An NHS doctor who appears in a new documentary series about a hospital A&E unit said he hopes it shows viewers the kind of challenges the department regularly faces.

Dr Chris Srinivasan, who is one of the doctors featured in A&E After Dark filmed at Hull Royal Infirmary, said he hopes the footage will help people realise they might be able to get the care they need elsewhere.

He told the PA news agency: “The staff embraced it (the filming), they wanted to show the public the work they did and help the public understand the challenges that we face in Hull, but all emergency departments across the country, with the spectrum of problems that we see overnight.

“We also hope that people in the future might choose differently, or when they do come to us they understand the reasons they have to wait and that we can’t necessarily see them straight away.”

The series was filmed before the coronavirus crisis, and Dr Srinivasan said: “At the time that the series was filmed we were seeing 400 patients a day and at times that was very, very difficult to manage and we are wanting people really to understand that under certain circumstances they might want to seek help elsewhere, maybe at an urgent care centre or within their GP.

“I think the brand of emergency department, of A&E is so strong that people generally know what they are going to get and sometimes people are better self-caring or seeking help in other ways.
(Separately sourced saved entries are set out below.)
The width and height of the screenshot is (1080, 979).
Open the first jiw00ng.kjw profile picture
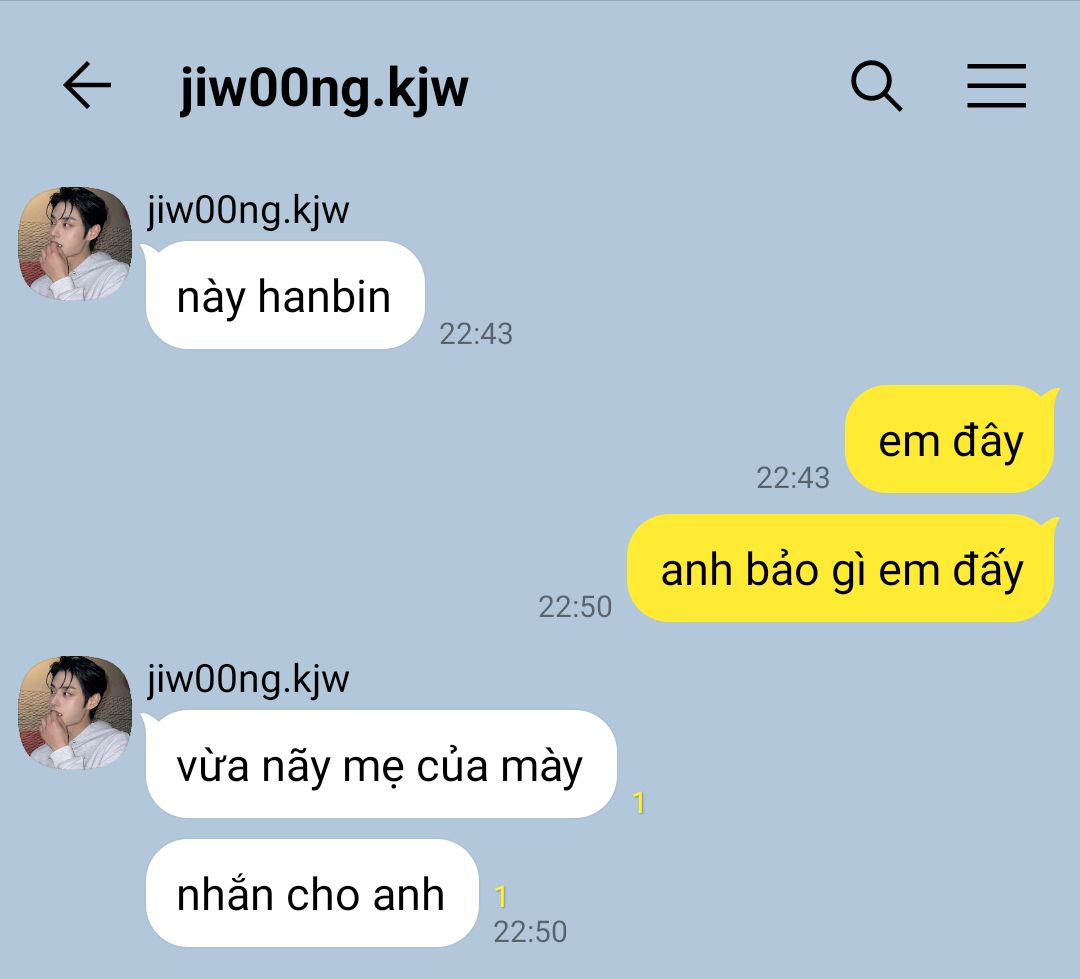(74, 243)
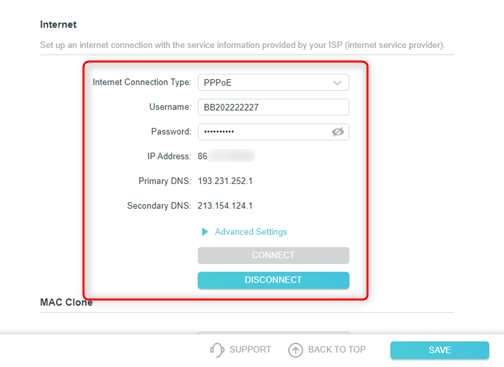Click the DISCONNECT button

click(x=273, y=280)
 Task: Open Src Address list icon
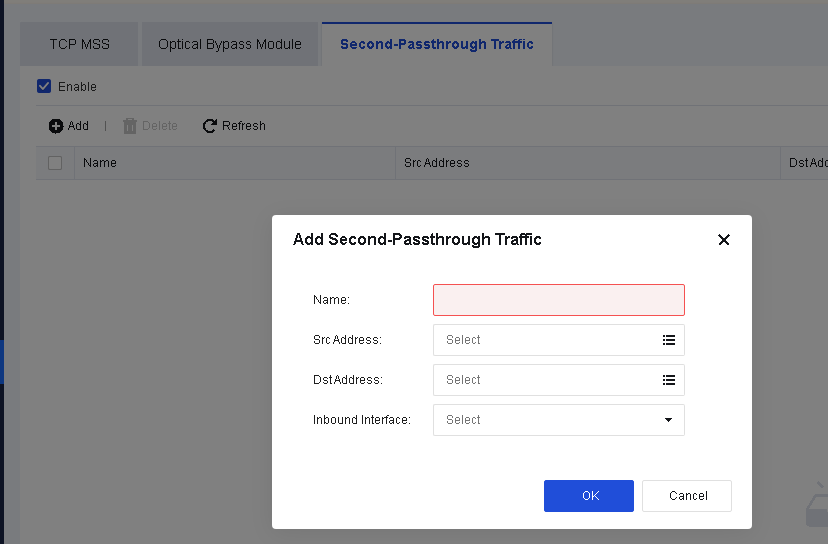click(x=669, y=340)
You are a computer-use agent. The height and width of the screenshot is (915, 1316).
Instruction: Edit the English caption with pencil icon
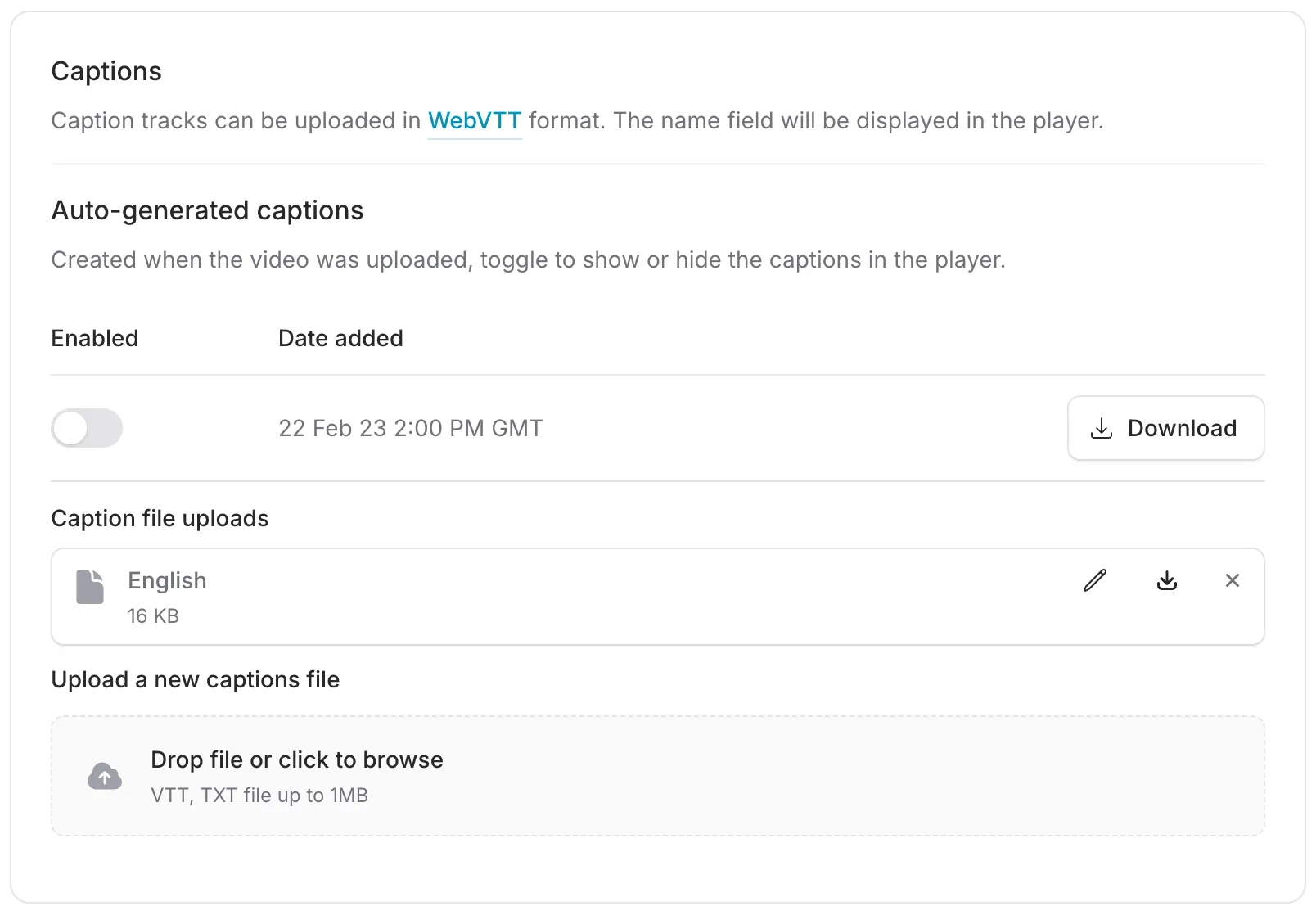(x=1095, y=580)
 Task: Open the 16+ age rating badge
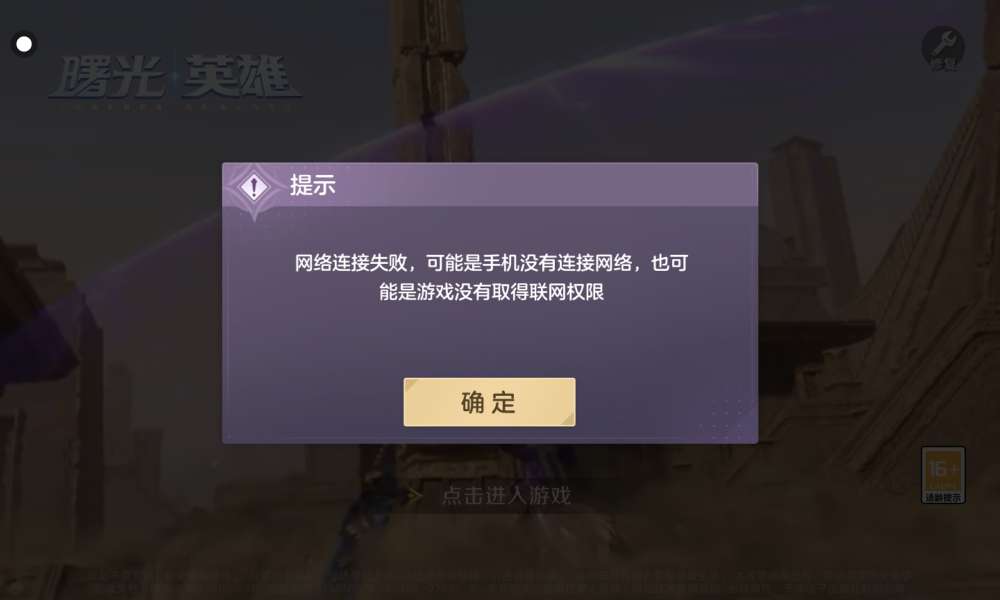coord(943,475)
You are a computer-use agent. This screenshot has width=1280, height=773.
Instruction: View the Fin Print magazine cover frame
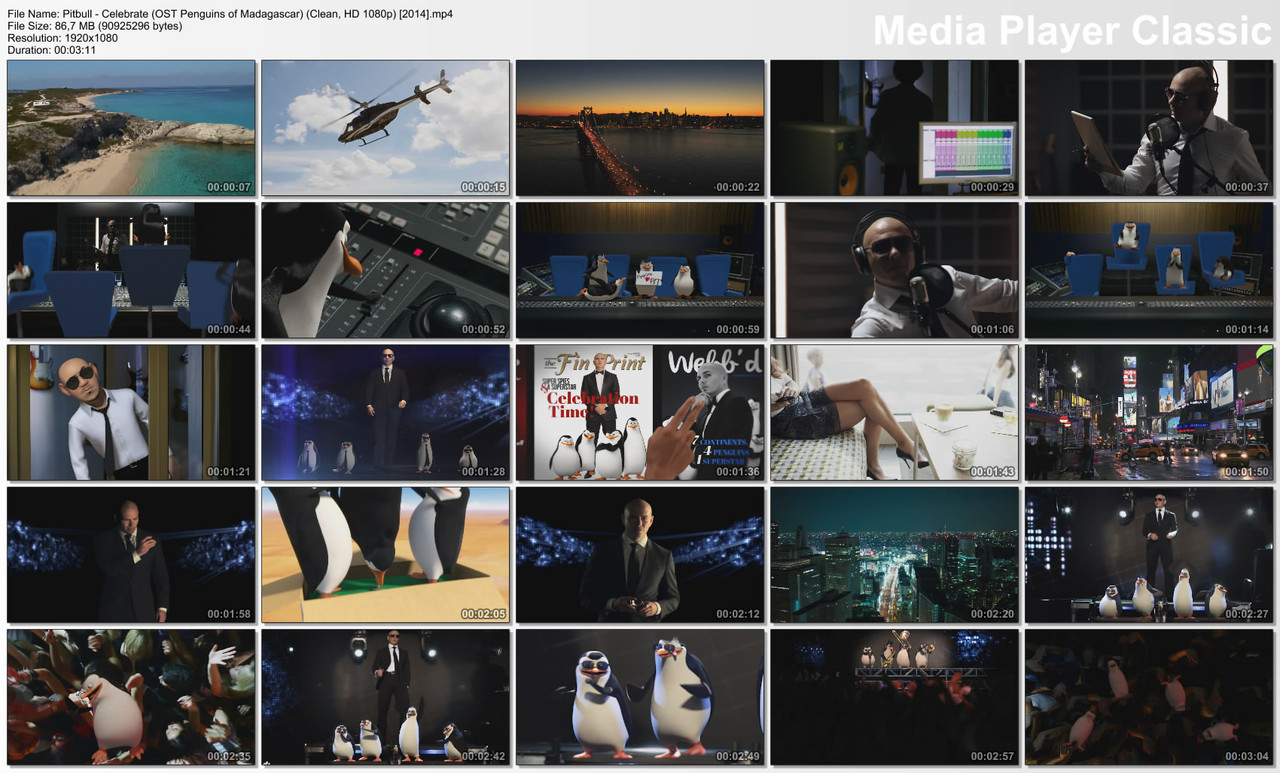[x=640, y=413]
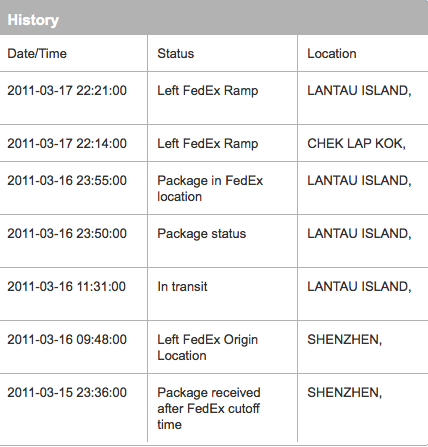Click the 2011-03-16 09:48:00 timestamp

[67, 340]
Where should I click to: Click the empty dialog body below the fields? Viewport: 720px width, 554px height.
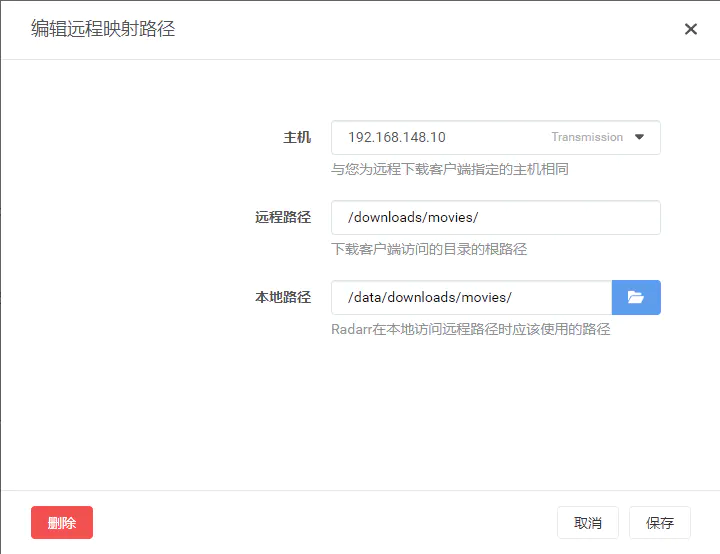point(360,413)
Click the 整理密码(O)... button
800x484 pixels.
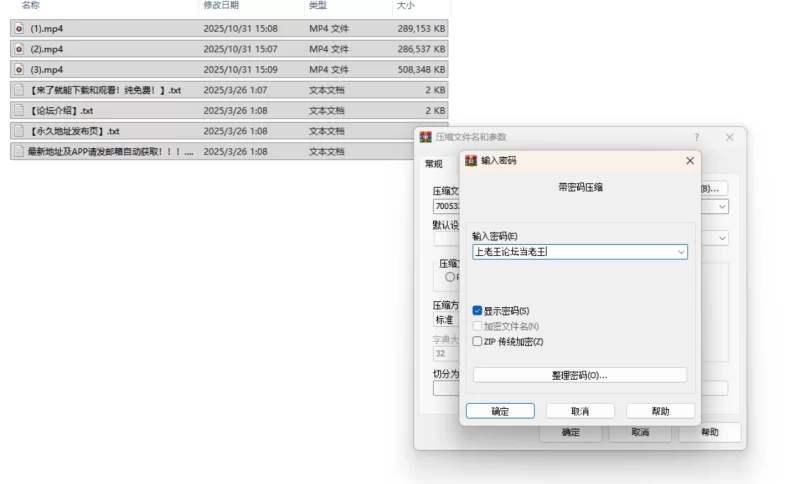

“But at the same time, what we don’t want is for people who have severe life-threatening problems to be at home when actually they really need to be with us.”

He said that during the earlier stages of the pandemic, A&E attendances fell but are now rising again and his department is seeing around 300 patients a day.

Dr Srinivasan said he had been moved by the support shown for the health service throughout the crisis.

“I think everyone in the NHS and all key workers have been incredibly humbled by the support shown to the NHS,” he said.

“It’s been very, very touching, with lots of very, very generous acts of people donating things for the team and the staff.

“I think moving forward we personally want that support to continue. At the end of the day the NHS is a finite resource and we need to be quite careful what decisions we make for our patients and, on a greater scale, for our communities.”

A&E After Dark is on Channel 5 at 9pm on June 1.